The keyword is generosity of spirit; the objective is to stimulate “new ways of seeing the world and inventing solutions in which architecture can provide for the well-being and dignity of every inhabitant of this fragile planet”. Object of inspection, as the name itself indicates, are the free spaces. An invitation to constantly reconsider our way of thinking and looking at the world around us, creating innovative architectural solutions that respond to the needs of the others. Freespace as a hymn, a cry, pure and without any reserve, to freedom, to the need to communicate and feel part of a single, fluid organic movement. A space of opportunity, democratic and unplanned, open to undefined uses where there is still plenty of room for everyone.
At the inauguration, the Holy See, which presents its first Vatican Chapel pavilion. A religious and secular pilgrimage altogether, consisting of ten stages, designed by as many architects who have come to Venice from every corner of the world: From Europe to distant Japan, from Latin America to the United States to remote Australia. A “widespread” route that unwinds through the trees and leads into the wood of the Island of San Giorgio dedicated to all those who wish to rediscover the beauty, silence, inner voice and solitude of the forest.

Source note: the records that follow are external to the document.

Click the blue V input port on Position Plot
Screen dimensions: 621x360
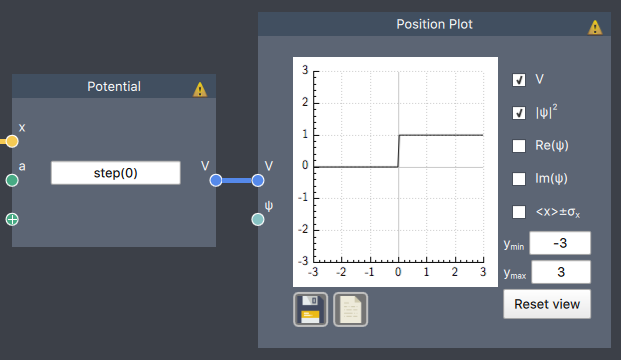[258, 181]
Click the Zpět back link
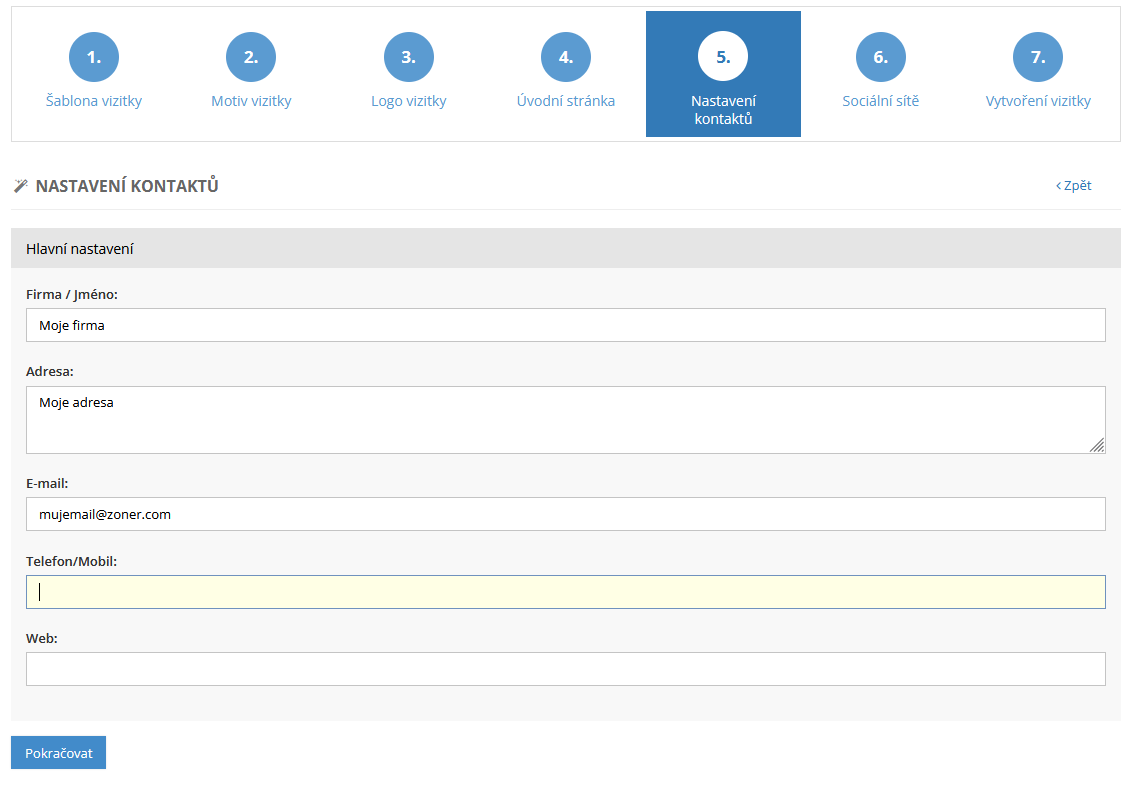 pos(1074,186)
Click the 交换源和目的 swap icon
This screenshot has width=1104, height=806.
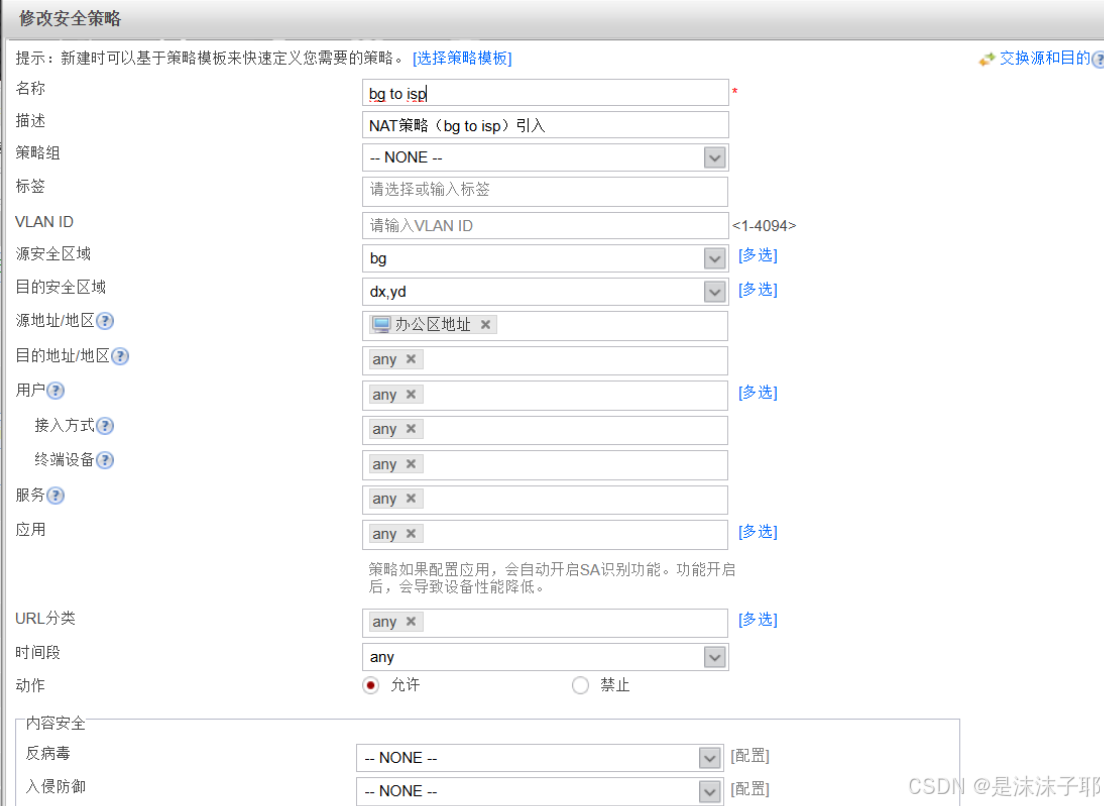coord(987,59)
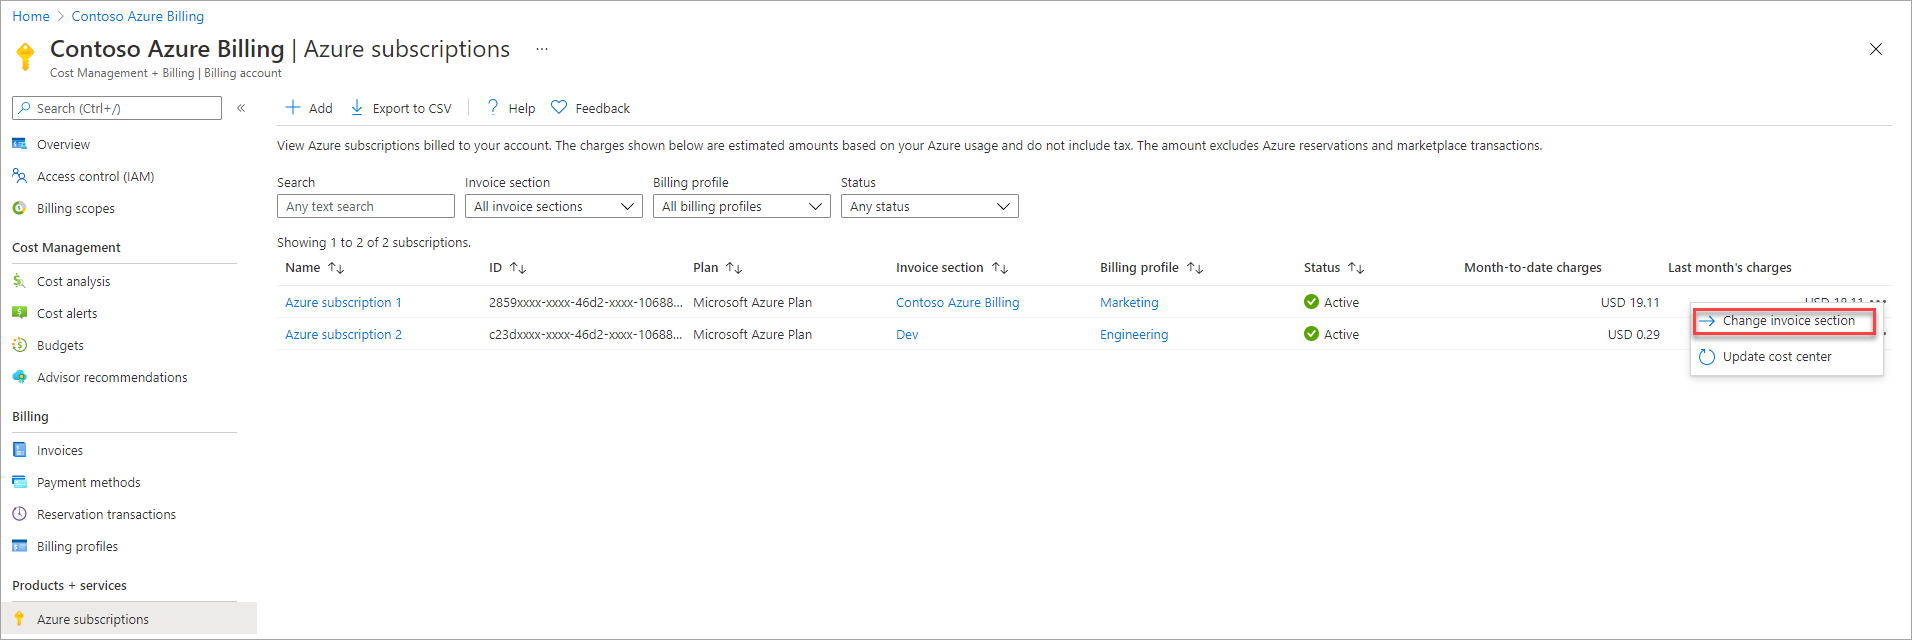
Task: Go to Home in the breadcrumb
Action: (31, 16)
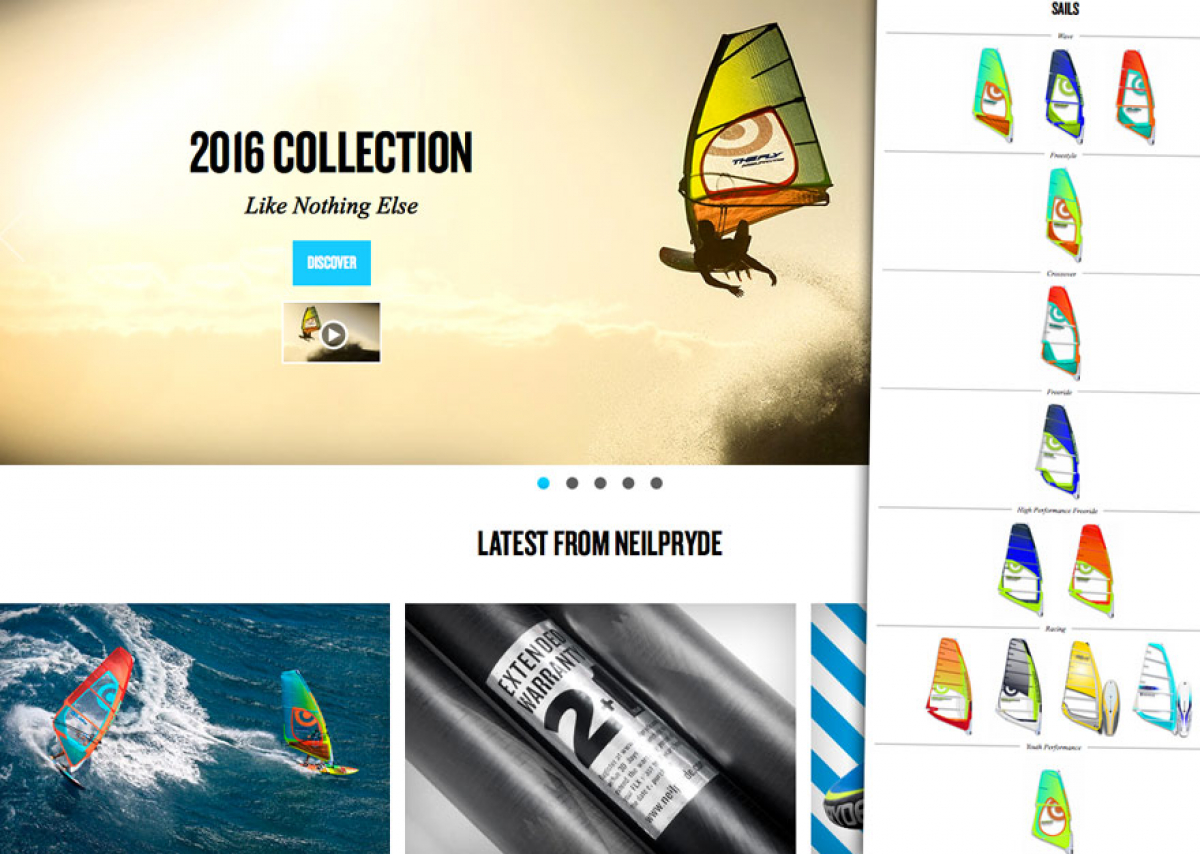Open the blue Wave sail icon

tap(1065, 93)
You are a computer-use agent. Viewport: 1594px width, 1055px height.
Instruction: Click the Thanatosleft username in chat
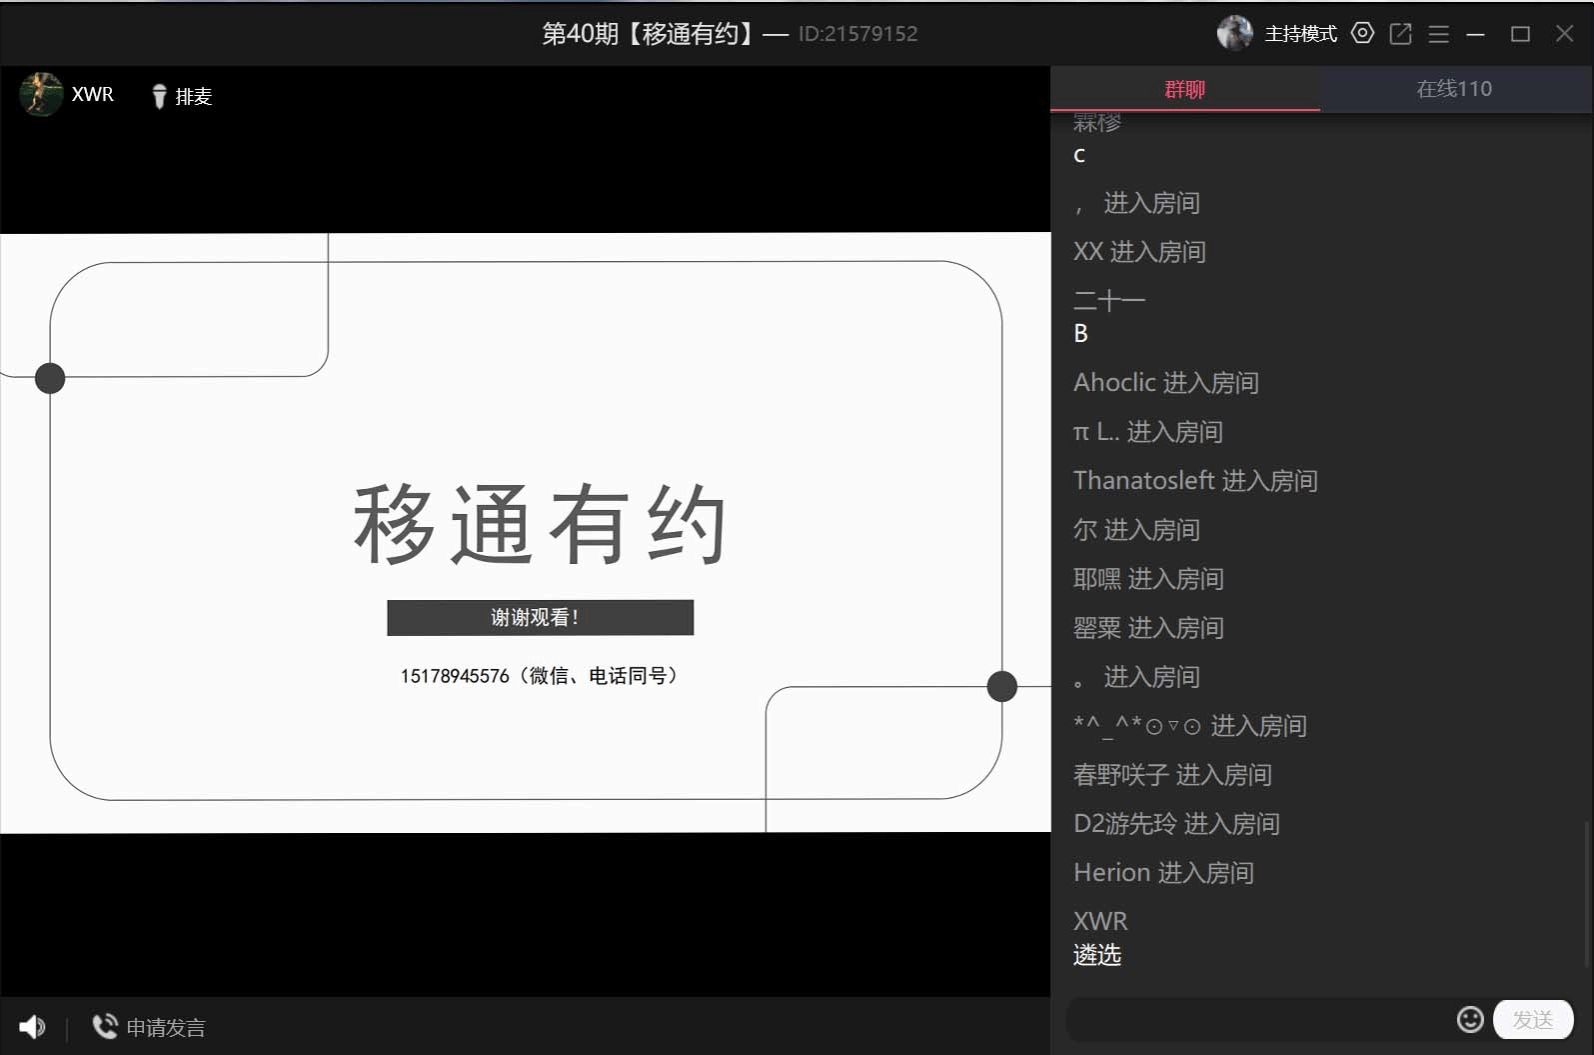coord(1143,481)
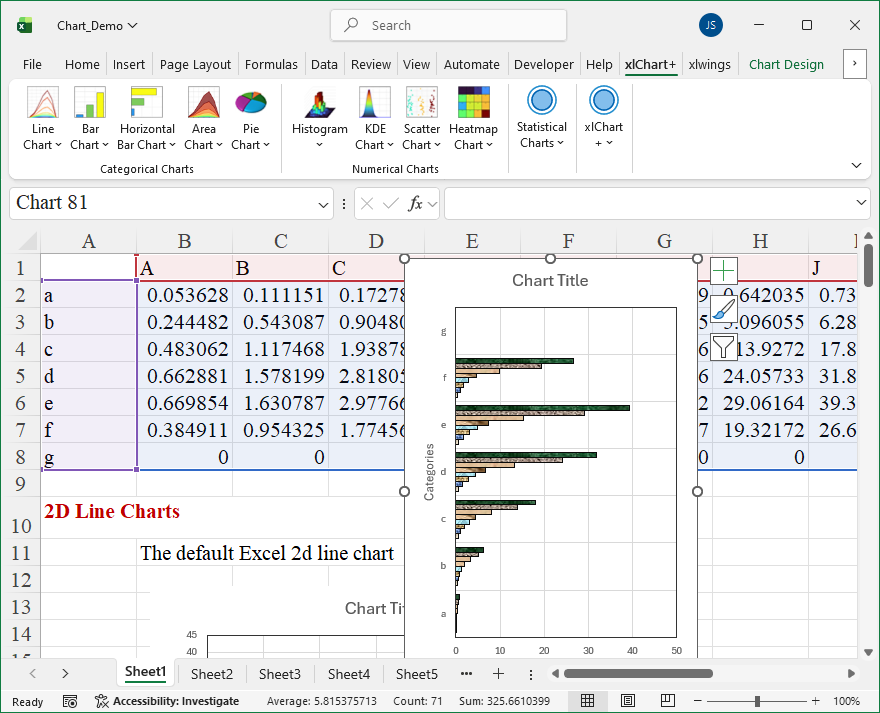Switch to the Sheet3 tab
This screenshot has width=880, height=713.
point(279,674)
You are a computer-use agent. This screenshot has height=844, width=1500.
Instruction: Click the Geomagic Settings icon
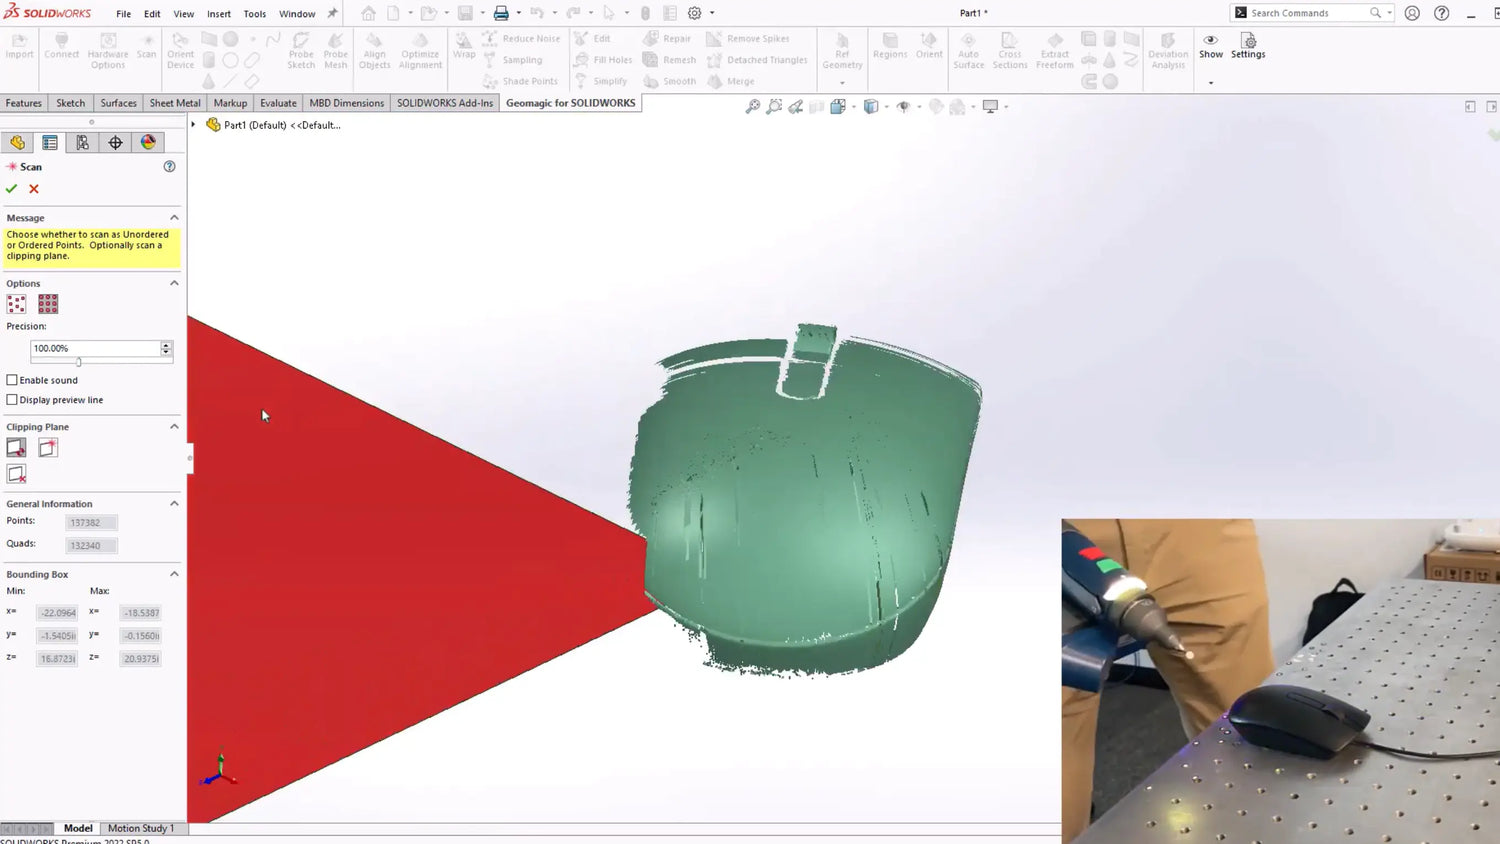pyautogui.click(x=1248, y=46)
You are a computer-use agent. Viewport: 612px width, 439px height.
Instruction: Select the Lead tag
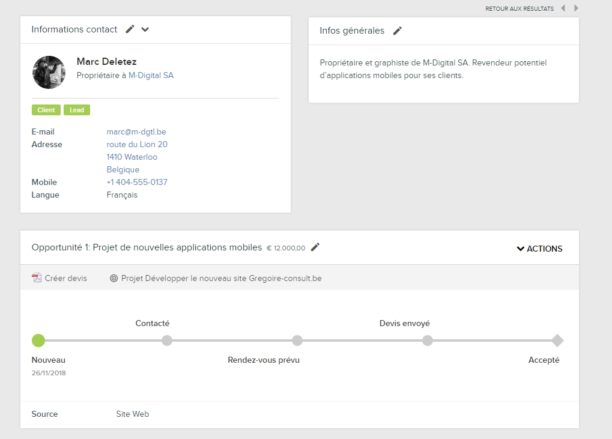pos(76,110)
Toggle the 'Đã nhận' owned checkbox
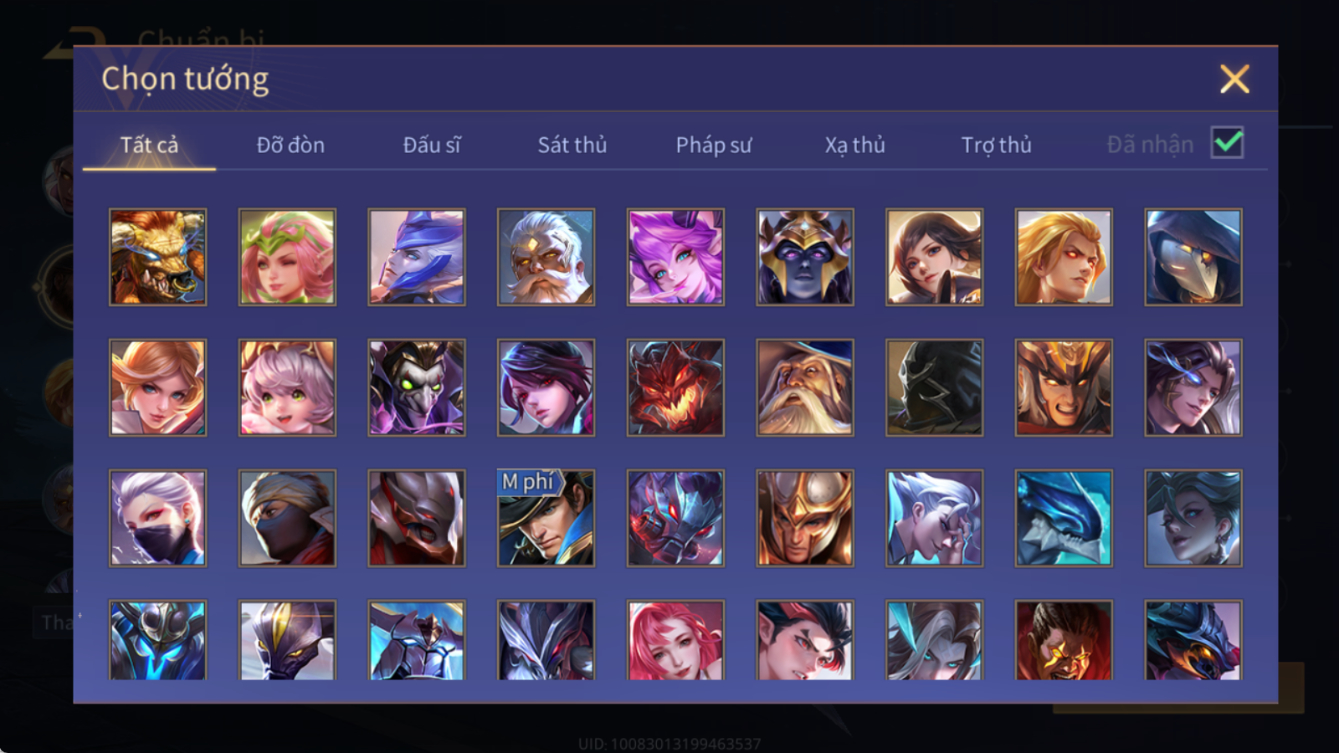The width and height of the screenshot is (1339, 753). click(1227, 143)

The installation is said to have been inspired by the chapel built by Gunnar Asplund in the Skogskyrkogården cemetery of Stockholm; he defined it as a place of orientation, encounter, meditation, casually or naturally formed within a vast tree-lined territory, intended as a physical evocation of the labyrinthine path of life and of the man’s pilgrimage awaiting the encounter. Thus the Vatican Chapel is embodied in complex architectures, ambos and altars that, in dialog, integrate with the nature that hosts them.
Like St. Francis, who, deprived of his material goods, took refuge in the forest in search of the essence of his existence, so the designers involved in planning the pavilion have abandoned tables, models and renderings, to achieve the very essence of architecture: to restore the eternal chaos of our world. A path that takes shape due to the experimentation and use of a wide range of materials, involving many companies in the sector: from ceramics to wood, from thin concrete to reinforced one, from steel to Pietra di Vicenza.
A journey to the rediscovery of silence, without destinations, where the environment is only a metaphor of the pilgrimage in life, in which modernity and spirituality meet to remind us of the indissoluble bond that has always united art and faith, which architecture, over the centuries, was able to tell so naturally.